[Collected data entries]
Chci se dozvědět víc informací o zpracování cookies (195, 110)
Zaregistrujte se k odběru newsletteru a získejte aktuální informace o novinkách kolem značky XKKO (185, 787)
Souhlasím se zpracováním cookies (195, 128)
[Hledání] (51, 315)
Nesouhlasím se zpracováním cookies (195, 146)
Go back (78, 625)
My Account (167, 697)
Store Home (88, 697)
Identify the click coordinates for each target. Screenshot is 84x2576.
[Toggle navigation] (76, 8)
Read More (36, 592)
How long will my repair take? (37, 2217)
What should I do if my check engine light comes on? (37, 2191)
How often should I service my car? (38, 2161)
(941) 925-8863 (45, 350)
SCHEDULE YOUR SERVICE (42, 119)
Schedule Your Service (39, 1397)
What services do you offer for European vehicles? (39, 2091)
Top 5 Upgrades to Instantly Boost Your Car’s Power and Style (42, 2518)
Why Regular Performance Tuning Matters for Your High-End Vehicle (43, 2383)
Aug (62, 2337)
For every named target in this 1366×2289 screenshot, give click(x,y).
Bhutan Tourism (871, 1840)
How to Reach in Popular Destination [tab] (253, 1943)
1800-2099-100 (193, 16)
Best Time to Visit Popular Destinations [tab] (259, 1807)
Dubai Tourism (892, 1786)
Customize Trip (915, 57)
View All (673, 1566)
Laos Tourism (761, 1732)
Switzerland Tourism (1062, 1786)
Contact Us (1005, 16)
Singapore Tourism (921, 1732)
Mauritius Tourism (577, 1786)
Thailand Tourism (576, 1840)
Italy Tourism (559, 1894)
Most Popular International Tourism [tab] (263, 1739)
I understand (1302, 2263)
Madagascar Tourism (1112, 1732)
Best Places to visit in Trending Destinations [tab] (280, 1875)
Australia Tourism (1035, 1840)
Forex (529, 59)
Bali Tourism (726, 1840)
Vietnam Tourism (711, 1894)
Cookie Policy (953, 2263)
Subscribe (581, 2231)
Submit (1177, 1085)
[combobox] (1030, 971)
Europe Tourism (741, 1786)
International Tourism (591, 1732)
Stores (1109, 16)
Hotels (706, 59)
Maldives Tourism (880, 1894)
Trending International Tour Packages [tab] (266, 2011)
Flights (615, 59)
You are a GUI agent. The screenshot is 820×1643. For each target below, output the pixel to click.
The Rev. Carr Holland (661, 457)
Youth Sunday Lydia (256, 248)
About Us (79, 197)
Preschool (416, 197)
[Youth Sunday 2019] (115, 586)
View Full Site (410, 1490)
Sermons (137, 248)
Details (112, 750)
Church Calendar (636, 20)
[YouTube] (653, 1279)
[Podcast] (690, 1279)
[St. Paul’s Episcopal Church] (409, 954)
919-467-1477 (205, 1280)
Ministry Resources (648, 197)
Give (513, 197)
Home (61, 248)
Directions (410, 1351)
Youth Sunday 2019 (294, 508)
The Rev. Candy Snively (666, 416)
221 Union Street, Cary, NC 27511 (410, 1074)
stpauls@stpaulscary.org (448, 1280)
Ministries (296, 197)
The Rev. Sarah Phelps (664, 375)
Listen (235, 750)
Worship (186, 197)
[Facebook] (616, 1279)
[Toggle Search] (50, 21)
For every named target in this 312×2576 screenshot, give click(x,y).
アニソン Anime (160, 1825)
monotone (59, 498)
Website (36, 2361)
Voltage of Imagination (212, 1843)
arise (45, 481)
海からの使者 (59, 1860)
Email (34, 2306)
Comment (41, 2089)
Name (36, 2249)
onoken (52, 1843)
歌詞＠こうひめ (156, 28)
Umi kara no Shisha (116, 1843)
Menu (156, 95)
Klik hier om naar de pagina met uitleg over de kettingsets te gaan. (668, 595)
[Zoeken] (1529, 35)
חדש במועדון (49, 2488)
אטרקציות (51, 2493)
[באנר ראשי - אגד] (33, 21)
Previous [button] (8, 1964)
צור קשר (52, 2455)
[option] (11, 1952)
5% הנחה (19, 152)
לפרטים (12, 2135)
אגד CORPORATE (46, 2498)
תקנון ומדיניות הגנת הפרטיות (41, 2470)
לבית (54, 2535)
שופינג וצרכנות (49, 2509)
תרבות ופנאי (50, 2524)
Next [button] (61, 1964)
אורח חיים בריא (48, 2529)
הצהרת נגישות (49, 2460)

**Task requirements**
Copy out each line of the data that holds the string "this".

**Result below**
For every named target in this 1366×2289 screenshot, give click(x,y).
For every named target in this 312×2576 screenshot, give click(x,y).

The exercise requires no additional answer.